Oakland's rushing attack is fourth-best in the league, averaging 134.4 net rushing yards per game. One of the team's dual threats is RB Marcel Reece, who has 200 yards and two TDs rushing, along with 25 receptions for 242 yards and two more scores.
Chiefs LB Derrick Johnson alluded to the versatility of Reece and the attention that he'll require on Sunday.
"Reece is a heck of a player," Johnson said. "We have a lot of respect for him. He's a guy that plays all over the field. He's a guy that can get on a linebacker or a safety and actually be a mismatch for them. He's a fullback/running back/receiver, tight end; he kind of does it all. You've got to know where '45' is, because if you look up and he's on a cornerback, the cornerback knows that he is not a decoy, the ball can come to him."
As for the Chiefs CBs, Brandon Flowers says his team is prepared for the fast attack the Raiders WRs will bring on game day.
"Oakland is the team that everybody in the league knows, when you hit Oakland, you hit speed," Flowers said. "Oakland has big guys that can go over the top and get the football also. They don't have just small quick guys anymore; they are definitely capable of making plays, down the field.

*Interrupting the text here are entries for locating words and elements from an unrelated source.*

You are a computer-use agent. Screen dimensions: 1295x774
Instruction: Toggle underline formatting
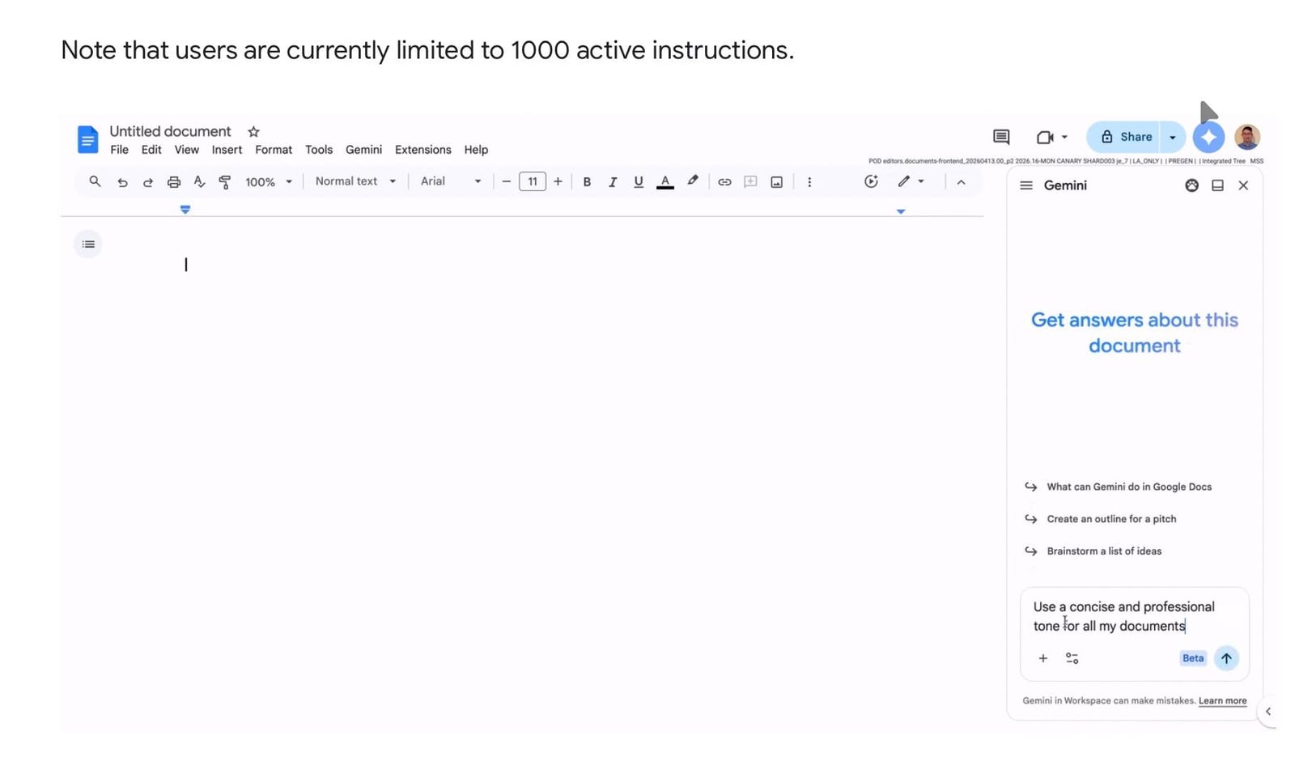pos(639,182)
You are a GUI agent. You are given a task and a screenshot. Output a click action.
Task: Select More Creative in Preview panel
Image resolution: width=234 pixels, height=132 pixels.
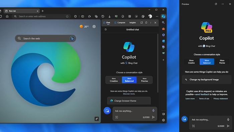[x=191, y=62]
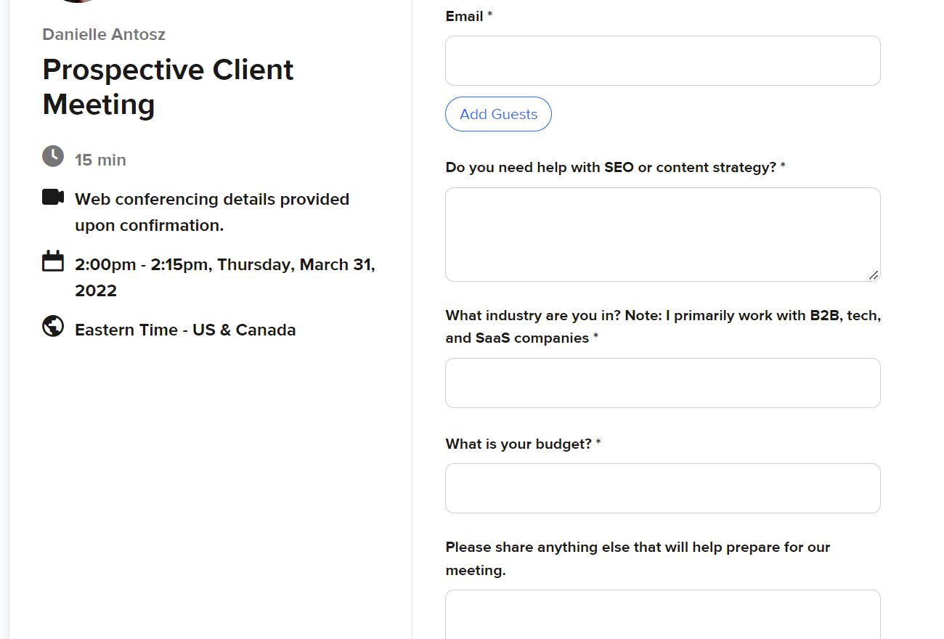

We will have a big test, but we had a great week of practice, so it should make for a great game."
As for the third phase of the game, Chiefs special teams coordinator Dave Toub expects to see a continued strong attack by the Raiders specialists, including kicker Sebastian Janikowski, who is known for not allowing many kickoff returns.
"(Sebastian) Janikowski has a strong leg and if we get one (kick-return opportunity), we'll be lucky to get one in our hands, especially out there in the warmer weather," Toub said. "If we do get the ball in our hands, we hope we can do something."
One of the Chiefs kick returners, rookie RB Knile Davis outlined the team's expectations for Sunday.
"We know what we have to do, when we go down there," Davis said. "We just expect to have another big game and have to execute in all three phases to make it happen."
Chiefs fans are hoping Davis and his teammates perform in three-phase fashion, like in Week 14, which could lead to a victorious exit from the "Black Hole", with a ticket to the playoffs in hand.